What the exercise asks: Quote the material below word for word, starting at the line that contains "Click the Delta Force game thumbnail" and continuing through the end of the material.

(Records excerpted from a collection)
+ + +

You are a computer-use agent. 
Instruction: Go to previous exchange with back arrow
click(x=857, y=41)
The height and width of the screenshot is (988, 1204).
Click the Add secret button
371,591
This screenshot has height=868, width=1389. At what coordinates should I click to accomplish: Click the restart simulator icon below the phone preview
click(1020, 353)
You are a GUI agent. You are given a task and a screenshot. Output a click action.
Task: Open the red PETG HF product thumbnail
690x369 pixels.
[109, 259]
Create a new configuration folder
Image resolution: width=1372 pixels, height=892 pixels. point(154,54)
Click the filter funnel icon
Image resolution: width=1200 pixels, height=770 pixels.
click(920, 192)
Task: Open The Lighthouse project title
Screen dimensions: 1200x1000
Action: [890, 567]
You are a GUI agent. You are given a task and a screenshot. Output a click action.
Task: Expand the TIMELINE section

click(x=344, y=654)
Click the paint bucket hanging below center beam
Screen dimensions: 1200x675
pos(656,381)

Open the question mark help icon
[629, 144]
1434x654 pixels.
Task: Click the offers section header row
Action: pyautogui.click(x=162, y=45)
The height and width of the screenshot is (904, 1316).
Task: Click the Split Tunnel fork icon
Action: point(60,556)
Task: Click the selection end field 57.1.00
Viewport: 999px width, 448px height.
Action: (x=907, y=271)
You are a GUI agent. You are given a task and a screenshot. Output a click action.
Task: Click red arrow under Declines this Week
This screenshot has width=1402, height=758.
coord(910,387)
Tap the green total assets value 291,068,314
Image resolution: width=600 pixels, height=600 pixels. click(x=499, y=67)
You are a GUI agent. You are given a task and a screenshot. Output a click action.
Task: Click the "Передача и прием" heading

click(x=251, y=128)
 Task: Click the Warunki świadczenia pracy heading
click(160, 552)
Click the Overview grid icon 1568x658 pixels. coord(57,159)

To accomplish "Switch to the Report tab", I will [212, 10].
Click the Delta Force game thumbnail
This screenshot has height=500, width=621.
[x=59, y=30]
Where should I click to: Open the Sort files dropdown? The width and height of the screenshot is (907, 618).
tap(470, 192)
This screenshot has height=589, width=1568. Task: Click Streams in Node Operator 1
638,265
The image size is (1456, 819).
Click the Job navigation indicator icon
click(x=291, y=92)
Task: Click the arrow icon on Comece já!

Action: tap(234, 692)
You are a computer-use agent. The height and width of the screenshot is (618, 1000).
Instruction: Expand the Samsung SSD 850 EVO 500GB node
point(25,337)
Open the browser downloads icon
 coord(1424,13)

+ + +

Full solution:
Click the Delta Force game thumbnail
This screenshot has height=500, width=621.
[x=59, y=30]
Where should I click to: Open the Sort files dropdown? The width and height of the screenshot is (907, 618).
tap(470, 192)
This screenshot has height=589, width=1568. Task: Click Streams in Node Operator 1
638,265
The image size is (1456, 819).
Click the Job navigation indicator icon
click(x=291, y=92)
Task: Click the arrow icon on Comece já!

Action: tap(234, 692)
You are a computer-use agent. The height and width of the screenshot is (618, 1000).
Instruction: Expand the Samsung SSD 850 EVO 500GB node
point(25,337)
Open the browser downloads icon
 coord(1424,13)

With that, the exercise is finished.